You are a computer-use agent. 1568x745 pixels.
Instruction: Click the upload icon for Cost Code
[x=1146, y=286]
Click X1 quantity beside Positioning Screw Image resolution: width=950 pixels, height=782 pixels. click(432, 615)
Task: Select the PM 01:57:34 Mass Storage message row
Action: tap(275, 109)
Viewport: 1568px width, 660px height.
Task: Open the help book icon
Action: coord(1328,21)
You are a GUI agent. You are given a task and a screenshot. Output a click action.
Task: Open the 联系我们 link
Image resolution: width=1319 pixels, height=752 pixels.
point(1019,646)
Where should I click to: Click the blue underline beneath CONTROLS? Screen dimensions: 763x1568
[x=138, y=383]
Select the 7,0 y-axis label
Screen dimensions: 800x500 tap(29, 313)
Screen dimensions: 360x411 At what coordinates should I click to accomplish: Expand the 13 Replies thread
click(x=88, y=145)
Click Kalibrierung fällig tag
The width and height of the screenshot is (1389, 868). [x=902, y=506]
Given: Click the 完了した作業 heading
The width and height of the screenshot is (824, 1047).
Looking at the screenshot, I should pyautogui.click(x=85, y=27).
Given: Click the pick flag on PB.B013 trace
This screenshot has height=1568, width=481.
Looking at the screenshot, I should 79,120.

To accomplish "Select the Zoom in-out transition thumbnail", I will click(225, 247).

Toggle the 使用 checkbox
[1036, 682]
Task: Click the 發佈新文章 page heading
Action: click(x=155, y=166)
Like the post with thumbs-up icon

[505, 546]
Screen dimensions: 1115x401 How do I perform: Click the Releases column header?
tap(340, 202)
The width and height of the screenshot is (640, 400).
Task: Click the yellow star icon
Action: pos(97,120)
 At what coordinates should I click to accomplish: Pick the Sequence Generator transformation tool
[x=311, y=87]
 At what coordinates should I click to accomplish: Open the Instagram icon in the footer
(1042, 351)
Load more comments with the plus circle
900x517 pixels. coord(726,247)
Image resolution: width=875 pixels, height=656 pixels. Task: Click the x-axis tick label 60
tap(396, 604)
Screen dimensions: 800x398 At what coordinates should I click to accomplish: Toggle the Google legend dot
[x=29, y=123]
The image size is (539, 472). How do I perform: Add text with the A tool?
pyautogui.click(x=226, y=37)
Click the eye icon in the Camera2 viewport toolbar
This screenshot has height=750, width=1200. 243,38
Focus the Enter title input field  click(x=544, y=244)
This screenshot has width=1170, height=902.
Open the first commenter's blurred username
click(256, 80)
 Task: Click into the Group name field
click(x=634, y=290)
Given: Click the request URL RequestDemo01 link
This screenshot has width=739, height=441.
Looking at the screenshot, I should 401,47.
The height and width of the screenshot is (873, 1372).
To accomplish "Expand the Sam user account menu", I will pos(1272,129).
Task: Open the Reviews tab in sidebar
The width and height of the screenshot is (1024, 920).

| Instructions for the task |
Only the lines from the one containing "Click the eye" through the final line of the data belong in the answer, repeated exactly.

| Written answer |
Click the eye icon in the Camera2 viewport toolbar
This screenshot has height=750, width=1200. 243,38
Focus the Enter title input field  click(x=544, y=244)
This screenshot has width=1170, height=902.
Open the first commenter's blurred username
click(256, 80)
 Task: Click into the Group name field
click(x=634, y=290)
Given: Click the request URL RequestDemo01 link
This screenshot has width=739, height=441.
Looking at the screenshot, I should 401,47.
The height and width of the screenshot is (873, 1372).
To accomplish "Expand the Sam user account menu", I will pos(1272,129).
Task: Open the Reviews tab in sidebar
The width and height of the screenshot is (1024, 920).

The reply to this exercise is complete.